Reproduce the part of the ARISE project passage below from "This project has" up to and including "community’s collective health.", without changing any wording or punctuation.

■ EXERCISE PASSAGE
════════════════════

By Bintu Mansaray
Being a part of this project gives me valuable insights to a whole new world. A world of those living on the fringes of our society, so easily ignored or when thought of, pitied for not being able to rise above their circumstances. It has made me realise in this short time that these residents are just like us, trying to survive in this world with as much dignity they can.
ARISE (Accountability and Responsiveness in Informal Settlements for Equity) is a research consortium focused on identifying and highlighting the issues affecting health and wellbeing of the residents in urban informal settlements, commonly known as slum dwellers. According to UN-Habitat informal settlements are residential areas where people do not have legal ownership of the lands or houses in which they live, the dwellings do not meet current safety regulations and hence are in environmentally unsafe places. They are often marginalised and deprived of basic services and proper infrastructure and are invariably unprotected from evictions, disease outbreaks, violence and, in some regions, natural disasters.
This project has pooled together a collection of actors working on all facets of informal settlements and creating a unique niche in that, instead of going to these settlements and writing down what they need, ARISE is allowing the residents to tell us what their needs are; what are their priorities when it comes to their health and wellbeing; what do they really need to be the drivers of change for their health and their community’s collective health.

════════════════════

■ EXTRACTED MATERIAL
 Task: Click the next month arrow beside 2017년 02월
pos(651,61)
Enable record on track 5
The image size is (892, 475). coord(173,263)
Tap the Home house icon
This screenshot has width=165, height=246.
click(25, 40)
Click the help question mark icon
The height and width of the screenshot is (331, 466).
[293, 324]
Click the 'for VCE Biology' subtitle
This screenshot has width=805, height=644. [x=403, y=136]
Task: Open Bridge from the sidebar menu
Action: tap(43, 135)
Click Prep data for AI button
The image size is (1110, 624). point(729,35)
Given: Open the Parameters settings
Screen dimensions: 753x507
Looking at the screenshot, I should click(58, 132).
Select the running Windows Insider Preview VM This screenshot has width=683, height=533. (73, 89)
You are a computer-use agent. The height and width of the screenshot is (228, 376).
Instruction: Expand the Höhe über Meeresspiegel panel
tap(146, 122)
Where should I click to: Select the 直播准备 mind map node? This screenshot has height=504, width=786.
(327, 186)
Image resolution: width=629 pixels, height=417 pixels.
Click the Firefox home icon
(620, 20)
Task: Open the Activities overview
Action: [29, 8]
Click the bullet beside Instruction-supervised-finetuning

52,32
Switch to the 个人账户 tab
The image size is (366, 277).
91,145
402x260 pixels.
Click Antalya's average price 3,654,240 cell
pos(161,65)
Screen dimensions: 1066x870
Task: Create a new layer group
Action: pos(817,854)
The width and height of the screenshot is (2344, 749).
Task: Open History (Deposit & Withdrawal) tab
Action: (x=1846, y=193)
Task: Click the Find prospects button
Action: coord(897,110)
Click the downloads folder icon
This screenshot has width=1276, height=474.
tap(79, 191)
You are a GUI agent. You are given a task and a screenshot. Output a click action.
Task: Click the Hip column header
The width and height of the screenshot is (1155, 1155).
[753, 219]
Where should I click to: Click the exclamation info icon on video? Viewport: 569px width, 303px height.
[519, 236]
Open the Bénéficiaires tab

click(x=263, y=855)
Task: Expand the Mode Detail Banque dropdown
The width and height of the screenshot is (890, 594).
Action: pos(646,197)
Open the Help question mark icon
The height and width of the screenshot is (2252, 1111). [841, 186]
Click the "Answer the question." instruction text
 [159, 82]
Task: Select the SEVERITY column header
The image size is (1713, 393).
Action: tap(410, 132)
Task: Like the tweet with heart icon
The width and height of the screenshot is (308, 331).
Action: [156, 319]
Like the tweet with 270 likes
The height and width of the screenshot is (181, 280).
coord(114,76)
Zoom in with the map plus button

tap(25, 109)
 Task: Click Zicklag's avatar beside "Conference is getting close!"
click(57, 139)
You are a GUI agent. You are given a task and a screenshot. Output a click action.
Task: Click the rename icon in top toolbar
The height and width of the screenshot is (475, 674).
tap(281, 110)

════════════════════

■ FINISHED EXERCISE
This project has pooled together a collection of actors working on all facets of informal settlements and creating a unique niche in that, instead of going to these settlements and writing down what they need, ARISE is allowing the residents to tell us what their needs are; what are their priorities when it comes to their health and wellbeing; what do they really need to be the drivers of change for their health and their community’s collective health.